The style of the play is Naturalistic. Naturalism refers to theatre that tries to create a perfect illusion of reality by use of a range of dramatic and theatrical strategies. It is an association in European drama and theatre that developed during the late 19th and early 20th centuries. The genre of the play is Black Comedy, since it deals with the issue of death is a comedic way.
It is clearly set in the 1950s because of the style of clothing, particularly from Mrs Wilberforce and the furnishings of her house. The Major is also said to be ‘a war hero’ and therefore it can’t have been too far after WWII, in the 1930s.
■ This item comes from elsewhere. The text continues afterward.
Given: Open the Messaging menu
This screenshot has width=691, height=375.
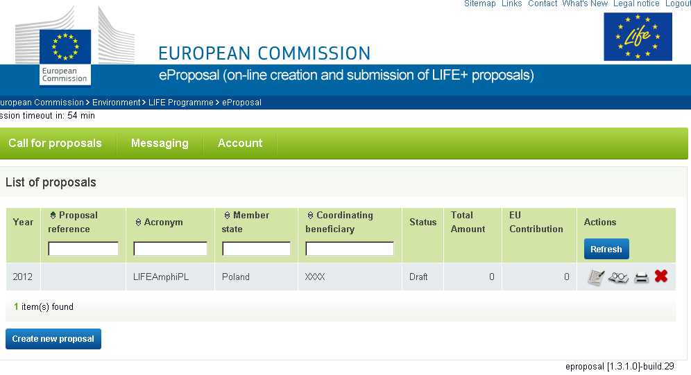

The higgledy-piggledy house interior, created by set designer Michael Taylor, is fantastic and a priceless addition to the play. It is complete with a revolve, one side showing the interior of Mrs Wilberforce’s house- the kitchen, dining area and the bedroom rented out to Professor Marcus- and the other side showing the exterior of the house, where the scene depicting the robbery also takes place.
My two favourite characters in the play had to be Louis and Harry. Louis was ‘the temperamental one’, a bit of a psychopath, but a hilarious character nonetheless. He was shown pacing back and forth a lot, his mouth was often pursed or set in a thin line, and his Romanian accent sounded harsh. When put together, Con O’Neill does a wonderful job of communicating the role. The light-fingered Harry was a stereotypical spiv, a petty criminal dealing in the black market. His cockney accent and constant jumpy behaviour made him the one the audience looked to for comedy. My favourite moment of his had to be the ongoing gag with his cleaning obsession after taking one of his many pills. There are many priceless moments though, for example, a sublime moment when the gang, who are posing as a string quintet, are all discovered squeezed like sardines in a tiny under-stairs cupboard. They also find themselves forced to play for Mrs Wilberforce and her friends, passing the resulting cacophony off as avant-garde music. “Being fooled by art is one of the primary pleasures afforded to the middle classes,” asserts the gang leader Professor Marcus.
In conclusion, the production was a successful one due to the remarkable acting of every character, the small ticks that told them apart from each other, the voices and accents of each actor, as well as the impeccable set.